Quando creiamo luoghi di guarigione per gli esseri umani, facilitiamo la guarigione della natura. Perché uno spazio possa essere un luogo di guarigione dobbiamo essere in armonia con la natura, e dobbiamo relazionarci alla natura in maniera non basata sull’estrazione e sullo sfruttamento.

La crisi ambientale è una manifestazione esteriore di una crisi della mente e dello spirito. Non c’è fraintendimento più grande che credere che si tratti soltanto di specie a rischio di estinzione, di inquinamento e di paesaggi deturpati dall’uomo. Essi ne fanno parte, ma principalmente la crisi gira attorno alla domanda: che tipo di creature siamo, e che cosa dobbiamo diventare per poter sopravvivere.” (Lynton K Caldwell, “Living in the Environment”)

Auguro che noi possiamo tenere davanti a noi, nel nostro lavoro per guarire il nostro pianeta, le nostre relazioni con gli altri. che possiamo ricordare che la via è importante quanto la destinazione e prestare grande attenzione a “che tipo di creature siamo e che cosa dobbiamo diventare”, nei nostri pensieri, parole e azioni, e in tutte le nostre interazioni con gli altri. Sapremo allora che prenderci cura gli uni degli altri è prendersi cura della natura, e che prendersi cura della natura è anche prendersi cura gli uni degli altri.

Kaira Jewel Lingo
Kaira Jewel Lingo

Kaira Jewel Lingo, maestra di Dharma, per quindici anni è stata monaca nella comunità di Thich Nhat Hanh. Ora vive a Colombo, Sri Lanka. Tiene ritiri a livello internazionale, offre percorsi di mindfulness per educatori, genitori, giovani nelle scuole, insieme ad attivisti, persone di colore, artisti, famiglie, e offre mentoring spirituale individuale. È docente allo Schumacher College e a Mindful Schools ed è insegnante guida di One Earth Sangha. Esplora l’incrocio fra arte, gioco, ecologia, e la pratica corporea di consapevolezza, è insegnante di yoga e una guida di InterPlay. Ha curato il libro di Thich Nhat Hanh Semi di Felicità: Coltivare la consapevolezza insieme ai bambini e i suoi testi sono stati pubblicati in molti libri e riviste.
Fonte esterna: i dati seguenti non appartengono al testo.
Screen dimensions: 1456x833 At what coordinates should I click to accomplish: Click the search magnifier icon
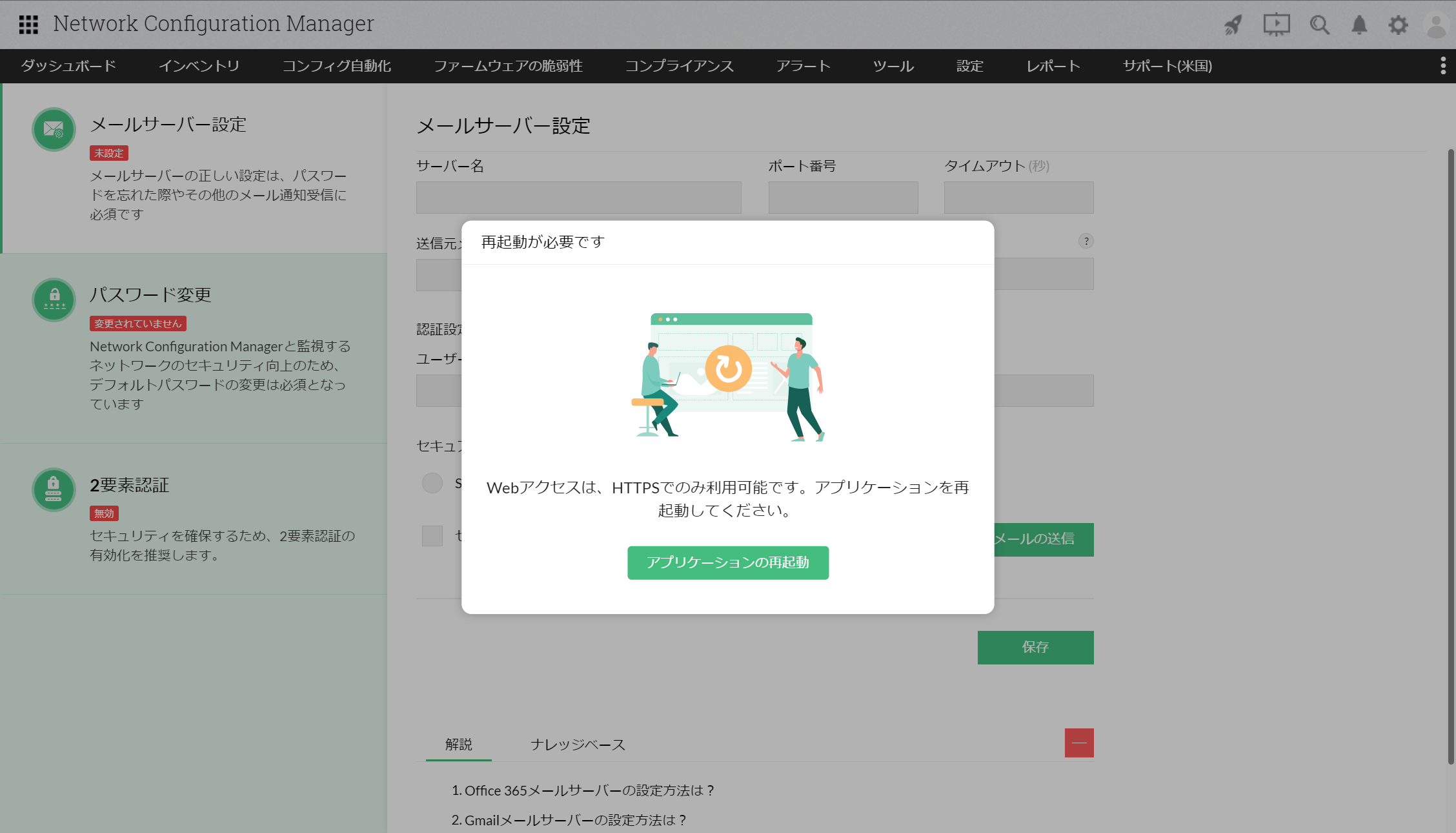click(1319, 25)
1 Community Research Project

2 Gaviotas: A Village To Reinvent the World di Alan Weisman, 2008

5 risposte a “Guarire la Terra guarendo noi stessi”
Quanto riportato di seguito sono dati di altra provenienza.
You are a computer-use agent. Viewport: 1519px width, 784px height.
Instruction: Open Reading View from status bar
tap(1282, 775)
  1. Grazie di cuore, un messaggio importante da portare nella vita quotidiana, tra le mani e nei passi, negli sguardi e sulle labbra, un po’ prima che escano le parole…
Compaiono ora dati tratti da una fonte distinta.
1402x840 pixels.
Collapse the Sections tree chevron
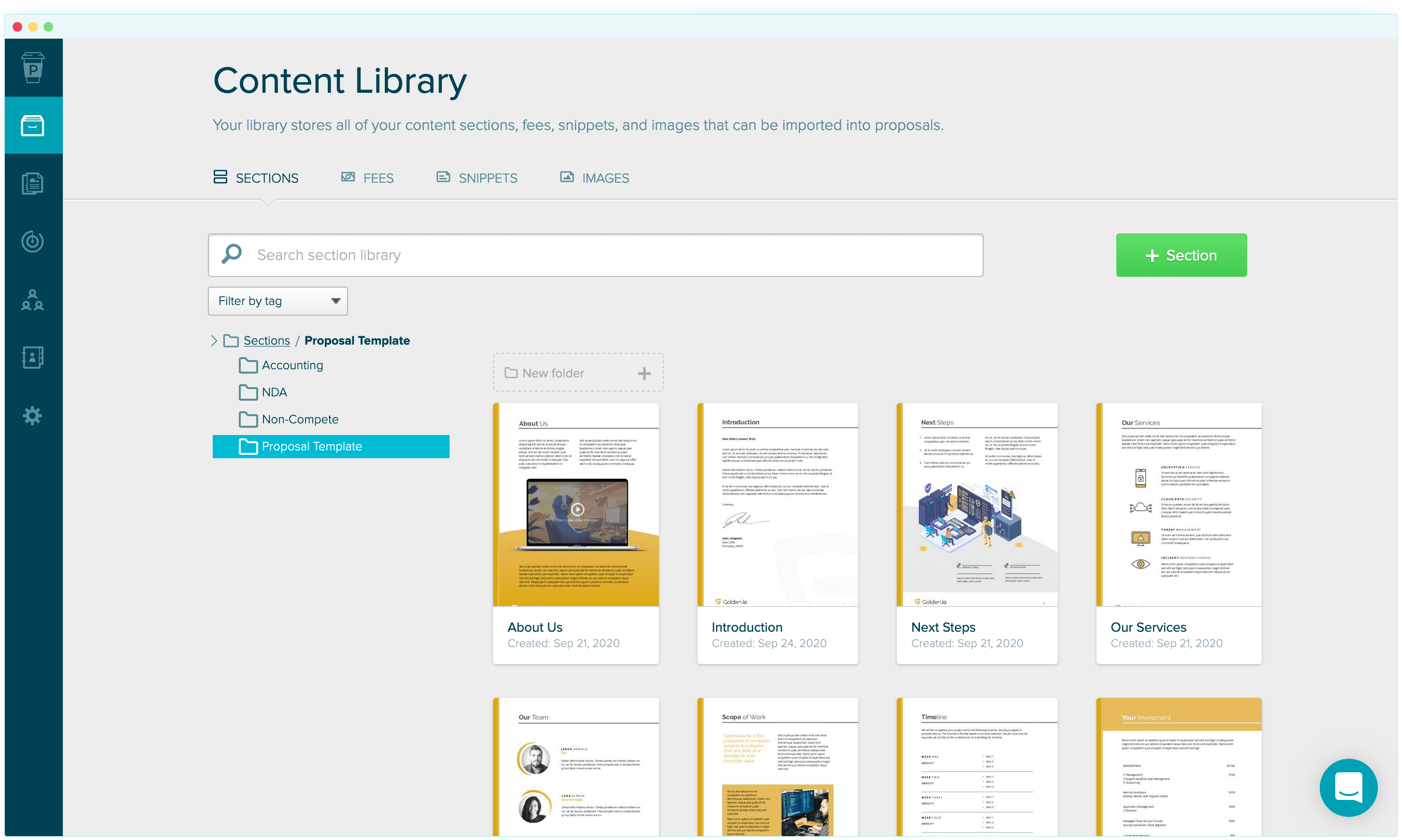click(214, 341)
  2. Con gratitudine per le parole lette e ispiranti, per la visione e la testimonianza di esperienze che funzionano e che illuminano il cammino. Grazie Kaira Grazie Thai

  3. Grazie per l’averci ricordato chi siamo con chi dove…in un linguaggio semplice accessibile.La nostra ecoansia è purtroppo tanto giustificata…riannodare i fili del nostro essere assieme con ,è il compito della vita,il vero viaggio della nostra vita.Grazie ancora!